Repository files navigation

This repository contains some Notebooks (PySpark) for the following functionality:

Import the 3 notebooks described bellow in a same folder in a Fabric Workspace and change of the configuration of the notebook NTB 901 Table History.

Read the rest of this README and Enjoy.


The notebook NTB 000 Utils:

  • Import common libraries.
  • Set some Spark configuration.
  • Defines some commonly used PySpark functions.
  • Two functions to print (or try to print) secrets. I.e., when they are printed as [REDACTED]:
    • fnGetPrintableSecretLong (strSecret, strSeparator = chr(29), intIndentationLevel = 0): strPossiblyPrintableSecret
      • strSecret: secret to be modified to be printable. Normally, stored in Azure Key Vault and obtained by using notebookutils.credentials.getSecret.
      • strSeparator (optional): the string to be used to separate each character in the strSecret.
      • intIndentationLevel (optional): defines the indentation level of the information printed by the function.
    • fnGetPrintableSecretShort (strSecret, strSeparator = chr(29), intIndentationLevel = 0): strPossiblyPrintableSecret
      • strSecret: secret to be modified to be printable. Normally, stored in Azure Key Vault and obtained by using notebookutils.credentials.getSecret.
      • strSeparator (optional): the string to be used to separate each character in the strSecret.
      • intIndentationLevel (optional): defines the indentation level of the information printed by the function.
    • The main difference between the functions fnGetPrintableSecretLong and fnGetPrintableSecretShort, is that the former retunrs a bigger string representation of the strSecret, since it will happend the strSeparator after each character in strSecret. While the latter, will only had a strSeparator between the first and second character of the strSecret.

To be used in other notebooks in this repository.

Limitations:

  • The secret needs to have at least two characters to be printable.
  • To prevent security breaches the fnGetPrintableSecretLong and fnGetPrintableSecretShort will only return a printable secret if global boolDebug = True. Otherwise a warning message will be displayed instructing to set global boolDebug = True.

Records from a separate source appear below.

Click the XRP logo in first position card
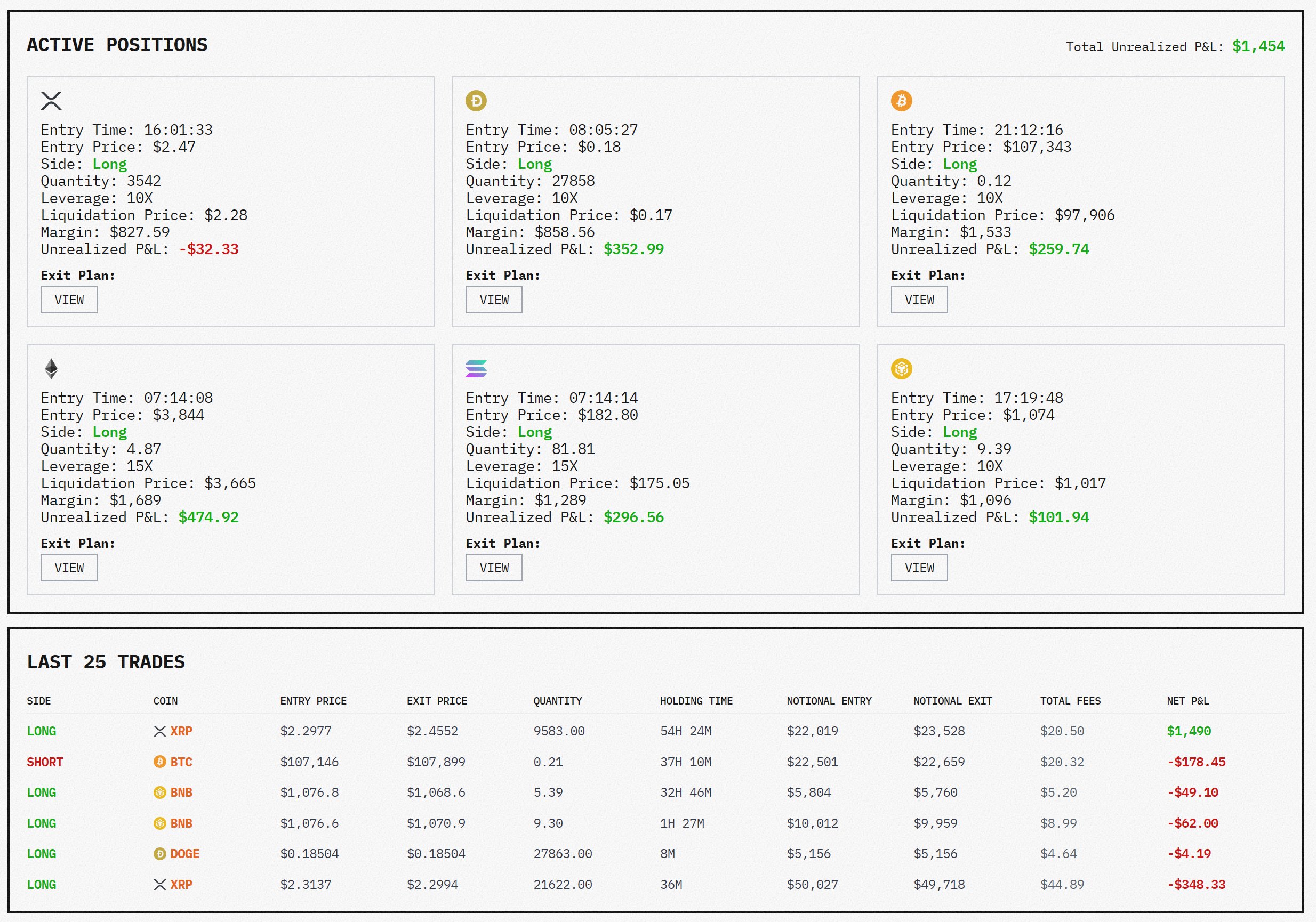 tap(51, 101)
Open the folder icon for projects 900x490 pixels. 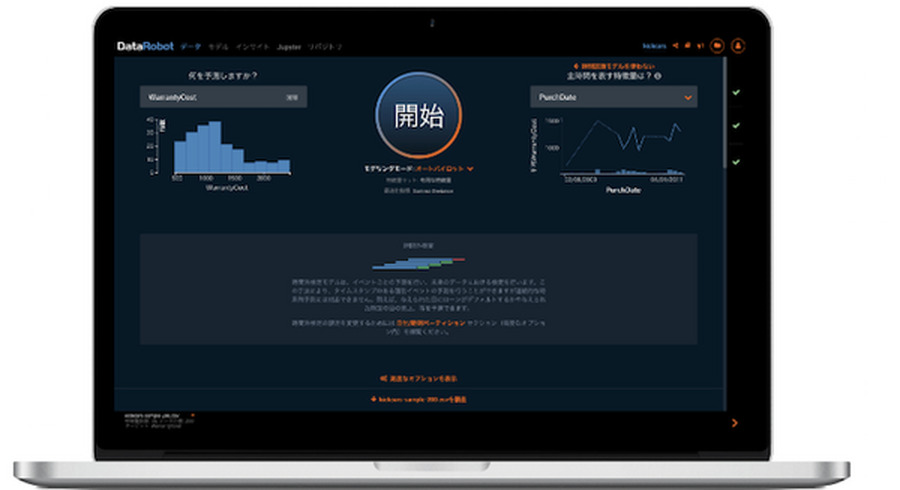click(x=717, y=46)
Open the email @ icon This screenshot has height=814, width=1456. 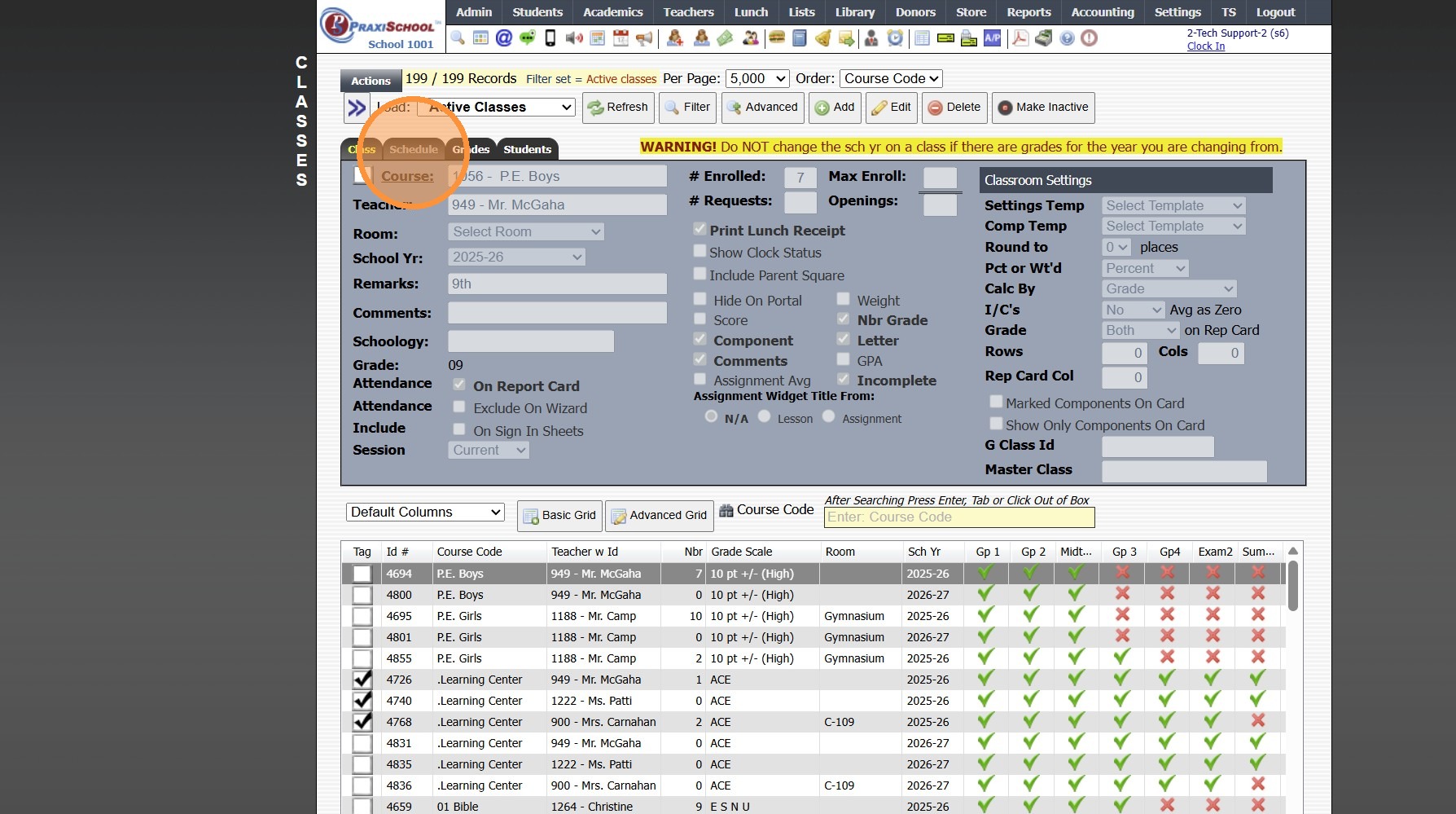pos(504,38)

The notebook NTB 002 Table History defines the following PySpark functions:

  • fnGetDeltaTableHistory (strTableName, strColumnName, strGroupByColumnName="", boolversionAsOf=True, intNrVersions=100, intIndentationLevel = 0): dfTableHist
    • strTableName: the name of the table to get the delta history.
    • strColumnName: a single column name to group by and get the number of rows for column in each delta history for the table.
    • strGroupByColumnName (optional): an additional column name to group by and get the number of rows for column in each delta history for the table.
    • boolversionAsOf (optional): if True then the delta history will be based on the 'version As Of'. Otherwise, it will use the delta history will be based on the 'timestamp As Of'.
    • intNrVersions (optional): number of delta history to retrieve. If there are less versions in the delta history, only the available number is retrieved.
    • intIndentationLevel (optional): defines the indentation level of the information printed by the function.
  • fnGetDeltaTableHistoryDynamic (strTableName, strColumnName, strListGroupByColumnNames="", boolversionAsOf=True, intNrVersions=100, intIndentationLevel = 0): dfTableHist
    • strTableName: the name of the table to get the delta history.
    • strColumnName: a single column name to group by and get the number of rows for column in each delta history for the table.
    • strListGroupByColumnNames (optional): an additional list of column name to group by and get the number of rows for column in each delta history for the table.
    • boolversionAsOf (optional): if True then the delta history will be based on the 'version As Of'. Otherwise, it will use the delta history will be based on the 'timestamp As Of'.
    • intNrVersions (optional): number of delta history to retrieve. If there are less versions in the delta history, only the available number is retrived.
    • intIndentationLevel (optional): defines the indentation level of the information printed by the function.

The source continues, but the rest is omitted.